9. The system of claim 7, wherein the one or more user specified objectives include at least one (i) a service level agreement (SLA), (ii) a minimum response time, (iii) one or more latency constraints set by the SLA, and (iv) a minimum cost of the workload deployment.
10. The system of claim 7, wherein the edge comprises one or more lightweight models.
11. The system of claim 7, wherein the cloud network comprises one or more heavyweight models that enable fast processing of the plurality of real time incoming data.
12. The system of claim 7, wherein the edge-cloud architecture is scalable and cost-effective.
13. One or more non-transitory machine-readable information storage mediums comprising one or more instructions which when executed by one or more hardware processors cause:
receiving a plurality of real time incoming data acquired by one or more camera sensors across a plurality of locations for workload deployment;
extracting a plurality of features from the plurality of real time incoming data using one or more feature extraction techniques;
identifying one or more objects in the plurality of real time incoming data based on the plurality of features;
classifying the plurality of real time incoming data into one of (i) a first classification category, and (ii) a second classification category, based on a size parameter of each of the one or more objects using one or more classification approaches;
inputting the plurality of real time incoming data classified as one of (i) the first classification category and (ii) the second classification category to an edge-cloud architecture; and
dynamically allocating the plurality of real time incoming data to one of: (a) an edge, and (b) a cloud network comprised in the edge-cloud architecture for the workload deployment, using a load balancer based on (i) the first classification category and (ii) the second classification category of the plurality of real time incoming data, wherein the load balancer is a regression model characterized as:
Y c = δ × L edge 3 + α × L edge 2 + β × L edge + γ ,
where Yc represents maximum number of concurrent operations supported by the edge with a latency less than Ledge, δ, α, β, and γ are load balancing parameters, and wherein dynamic allocation of the plurality of real time incoming data using the load balancer ensures that optimal processing of the plurality of real time incoming data is performed with optimum resource utilization while satisfying one or more user specified objectives.

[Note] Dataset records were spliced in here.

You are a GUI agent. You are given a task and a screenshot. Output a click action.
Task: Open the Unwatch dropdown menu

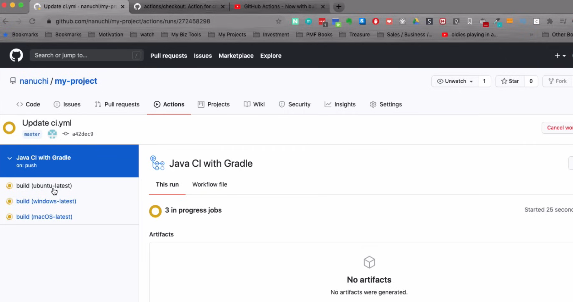tap(455, 81)
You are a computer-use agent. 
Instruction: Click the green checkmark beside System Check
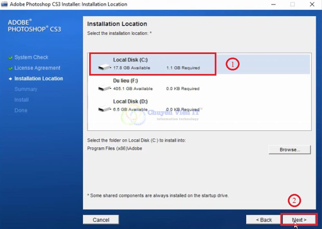tap(10, 58)
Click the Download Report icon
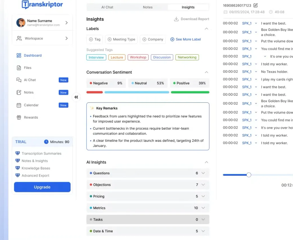Image resolution: width=293 pixels, height=240 pixels. (176, 19)
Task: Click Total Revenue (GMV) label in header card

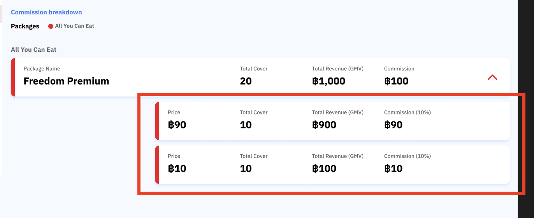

14. The one or more non-transitory machine-readable information storage mediums of claim 13, wherein the step of classifying the plurality of real time incoming data enables content guided resource utilization to identify an optimal processing location in the edge-cloud architecture.
15. The one or more non-transitory machine-readable information storage mediums of claim 13, wherein the one or more user specified objectives include at least one (i) a service level agreement (SLA), (ii) a minimum response time, (iii) one or more latency constraints set by the SLA, and (iv) a minimum cost of the workload deployment.
16. The one or more non-transitory machine-readable information storage mediums of claim 13, wherein the edge comprises one or more lightweight models.
17. The one or more non-transitory machine-readable information storage mediums of claim 13, wherein the cloud network comprises one or more heavyweight models that enable fast processing of the plurality of real time incoming data.
18. The one or more non-transitory machine-readable information storage mediums of claim 13, wherein the edge-cloud architecture is scalable and cost-effective.